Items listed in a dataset
┄┄┄┄┄┄┄┄┄┄
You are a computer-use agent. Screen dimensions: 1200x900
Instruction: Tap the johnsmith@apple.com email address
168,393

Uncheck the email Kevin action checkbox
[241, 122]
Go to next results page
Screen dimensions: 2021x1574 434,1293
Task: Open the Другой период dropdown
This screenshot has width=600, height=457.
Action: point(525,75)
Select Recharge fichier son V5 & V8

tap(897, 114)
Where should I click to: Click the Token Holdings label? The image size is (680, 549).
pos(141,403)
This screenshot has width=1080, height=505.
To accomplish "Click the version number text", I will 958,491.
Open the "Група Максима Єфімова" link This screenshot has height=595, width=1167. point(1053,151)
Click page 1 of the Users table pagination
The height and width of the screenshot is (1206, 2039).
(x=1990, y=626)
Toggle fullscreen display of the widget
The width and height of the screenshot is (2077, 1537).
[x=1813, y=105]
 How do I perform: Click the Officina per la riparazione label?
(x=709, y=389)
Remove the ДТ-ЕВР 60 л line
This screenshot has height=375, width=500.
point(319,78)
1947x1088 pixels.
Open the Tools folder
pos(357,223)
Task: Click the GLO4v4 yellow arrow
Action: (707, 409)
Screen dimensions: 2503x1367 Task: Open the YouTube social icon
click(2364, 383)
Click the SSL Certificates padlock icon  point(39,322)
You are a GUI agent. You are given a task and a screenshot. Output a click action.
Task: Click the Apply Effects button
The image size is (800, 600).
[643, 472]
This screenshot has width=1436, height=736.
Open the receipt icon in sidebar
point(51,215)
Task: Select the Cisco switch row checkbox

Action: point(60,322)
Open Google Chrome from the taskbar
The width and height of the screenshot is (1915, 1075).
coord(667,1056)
┄┄┄┄┄┄┄┄┄┄
### [What you should do]
Rewrite all of the rows above, replacing "checkbox" with "check box" and leaving everything else as it is.

### [Exercise response]
You are a computer-use agent. Screen dimensions: 1200x900
Instruction: Tap the johnsmith@apple.com email address
168,393

Uncheck the email Kevin action check box
[241, 122]
Go to next results page
Screen dimensions: 2021x1574 434,1293
Task: Open the Другой период dropdown
This screenshot has width=600, height=457.
Action: point(525,75)
Select Recharge fichier son V5 & V8

tap(897, 114)
Where should I click to: Click the Token Holdings label? The image size is (680, 549).
pos(141,403)
This screenshot has width=1080, height=505.
To accomplish "Click the version number text", I will 958,491.
Open the "Група Максима Єфімова" link This screenshot has height=595, width=1167. point(1053,151)
Click page 1 of the Users table pagination
The height and width of the screenshot is (1206, 2039).
(x=1990, y=626)
Toggle fullscreen display of the widget
The width and height of the screenshot is (2077, 1537).
[x=1813, y=105]
 How do I perform: Click the Officina per la riparazione label?
(x=709, y=389)
Remove the ДТ-ЕВР 60 л line
This screenshot has height=375, width=500.
point(319,78)
1947x1088 pixels.
Open the Tools folder
pos(357,223)
Task: Click the GLO4v4 yellow arrow
Action: (707, 409)
Screen dimensions: 2503x1367 Task: Open the YouTube social icon
click(2364, 383)
Click the SSL Certificates padlock icon  point(39,322)
You are a GUI agent. You are given a task and a screenshot. Output a click action.
Task: Click the Apply Effects button
The image size is (800, 600).
[643, 472]
This screenshot has width=1436, height=736.
Open the receipt icon in sidebar
point(51,215)
Task: Select the Cisco switch row check box

Action: point(60,322)
Open Google Chrome from the taskbar
The width and height of the screenshot is (1915, 1075).
coord(667,1056)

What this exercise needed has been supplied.